DATASET RECORDS.
%%
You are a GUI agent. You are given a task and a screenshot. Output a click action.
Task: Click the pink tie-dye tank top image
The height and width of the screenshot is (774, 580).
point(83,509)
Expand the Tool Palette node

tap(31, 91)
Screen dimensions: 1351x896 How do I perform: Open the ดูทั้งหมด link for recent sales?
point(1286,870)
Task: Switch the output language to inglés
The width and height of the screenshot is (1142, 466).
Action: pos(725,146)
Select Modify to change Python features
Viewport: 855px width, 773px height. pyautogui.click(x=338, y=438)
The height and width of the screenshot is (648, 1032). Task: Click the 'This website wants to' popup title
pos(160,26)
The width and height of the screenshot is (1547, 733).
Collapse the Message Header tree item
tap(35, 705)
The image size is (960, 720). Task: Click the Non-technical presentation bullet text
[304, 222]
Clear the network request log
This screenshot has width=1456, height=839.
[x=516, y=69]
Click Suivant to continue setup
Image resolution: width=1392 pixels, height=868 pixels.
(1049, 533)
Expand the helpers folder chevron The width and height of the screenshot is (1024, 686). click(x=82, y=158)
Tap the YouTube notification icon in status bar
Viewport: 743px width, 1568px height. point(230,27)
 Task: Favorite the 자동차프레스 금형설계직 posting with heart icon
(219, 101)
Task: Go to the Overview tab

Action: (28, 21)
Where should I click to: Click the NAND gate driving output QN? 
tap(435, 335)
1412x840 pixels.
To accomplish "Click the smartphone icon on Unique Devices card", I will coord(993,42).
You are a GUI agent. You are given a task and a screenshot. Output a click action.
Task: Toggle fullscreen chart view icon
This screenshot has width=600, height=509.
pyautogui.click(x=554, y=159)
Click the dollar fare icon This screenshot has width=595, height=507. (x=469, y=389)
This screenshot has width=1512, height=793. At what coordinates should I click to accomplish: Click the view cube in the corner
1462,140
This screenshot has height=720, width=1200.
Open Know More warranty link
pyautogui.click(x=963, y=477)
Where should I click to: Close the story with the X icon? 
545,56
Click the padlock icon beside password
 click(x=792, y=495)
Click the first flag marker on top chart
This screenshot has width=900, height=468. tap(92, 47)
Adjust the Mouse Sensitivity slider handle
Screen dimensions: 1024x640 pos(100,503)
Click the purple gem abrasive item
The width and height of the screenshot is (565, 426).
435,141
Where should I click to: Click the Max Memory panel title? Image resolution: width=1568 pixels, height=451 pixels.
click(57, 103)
%%
WHAT THE TASK ASKS. Everything from the line containing "Click the padlock icon beside password" to the last line of the data above must be set down exactly, both ends included, with no other lines.

WRITTEN ANSWER.
Click the padlock icon beside password
 click(x=792, y=495)
Click the first flag marker on top chart
This screenshot has width=900, height=468. tap(92, 47)
Adjust the Mouse Sensitivity slider handle
Screen dimensions: 1024x640 pos(100,503)
Click the purple gem abrasive item
The width and height of the screenshot is (565, 426).
435,141
Where should I click to: Click the Max Memory panel title? Image resolution: width=1568 pixels, height=451 pixels.
click(57, 103)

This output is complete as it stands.